Aufgabe 1
Beantworten Sie die folgenden Fragen zum Textauszug:
(a) Wo können Bürger und Staat laut Textauszug am besten enger zusammenrücken?
(b) Wozu führen schwache Kommunen?
(c) Wer hat ein Unterstützungspaket für die Kommunen geschnürt?
Aufgabe 2
Welche Formen der Kommune zählt der Textauszug auf?
Aufgabe 3
Zitieren Sie aus dem Textauszug wörtlich den Abschnitt, der mit den Worten „Aber das heißt“ beginnt, und hören Sie nach „der Krise gehen!“ auf.

═══ Textauszug ═══

Die empfundene Entfremdung werden wir nur überwinden, wenn die Bürger und der Staat wieder enger zusammenrücken. Und der Ort, wo das am besten stattfinden kann, das ist die Kommune. Das ist die Gemeinde, der Landkreis, die Großstadt. Ich glaube an die Kraft der Kommune. Sie ist die Keimzelle der Demokratie.

Aber das heißt umgekehrt auch: Schwache Kommunen führen zu einer schwachen Demokratie. Deswegen war es auch nicht nur eine wirtschaftliche Frage, dass die Bundesregierung ein Unterstützungspaket für die Kommunen geschnürt hat. Wie stark eine Kommune ist, hängt aber nicht allein von ihren Steuereinnahmen ab.

Gerade in Zeiten wie diesen mit dramatischen Einbrüchen bei den kommunalen Einnahmen brauchen wir auch und mehr denn je das Engagement der Bürgerinnen und Bürger. Sie leben die Werte des Zusammenhalts. Dafür müssen wir ebenso dankbar sein wie für das Engagement von Unternehmen, die – auch in Köln – viel zum kulturellen oder sportlichen Leben beitragen. Deswegen mein Appell an Unternehmen und Betriebe auch in schwierigen Zeiten: Bleiben Sie Partner Ihrer Kommune, damit wir gemeinsam aus der Krise gehen!

═══ Gegebenes Material ═══

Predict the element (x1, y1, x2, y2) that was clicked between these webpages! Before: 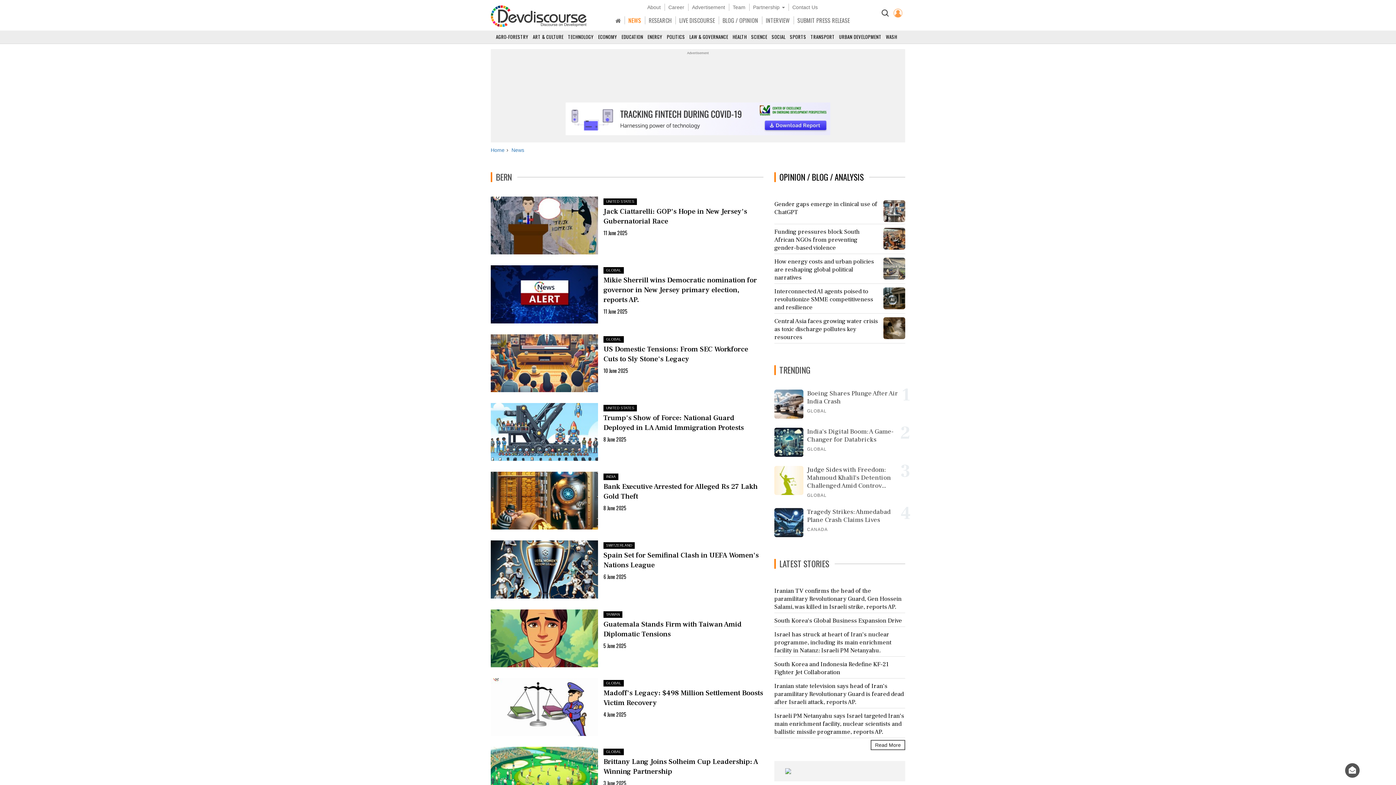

═══

Lösung 1
(a) In der Kommune.
(b) Zu einer schwachen Demokratie.
(c) Die Bundesregierung.

Lösung 2
Die Gemeinde, der Landkreis, die Großstadt.

Lösung 3
Aber das heißt umgekehrt auch: Schwache Kommunen führen zu einer schwachen Demokratie. Deswegen war es auch nicht nur eine wirtschaftliche Frage, dass die Bundesregierung ein Unterstützungspaket für die Kommunen geschnürt hat. Wie stark eine Kommune ist, hängt aber nicht allein von ihren Steuereinnahmen ab.

Gerade in Zeiten wie diesen mit dramatischen Einbrüchen bei den kommunalen Einnahmen brauchen wir auch und mehr denn je das Engagement der Bürgerinnen und Bürger. Sie leben die Werte des Zusammenhalts. Dafür müssen wir ebenso dankbar sein wie für das Engagement von Unternehmen, die – auch in Köln – viel zum kulturellen oder sportlichen Leben beitragen. Deswegen mein Appell an Unternehmen und Betriebe auch in schwierigen Zeiten: Bleiben Sie Partner Ihrer Kommune, damit wir gemeinsam aus der Krise gehen!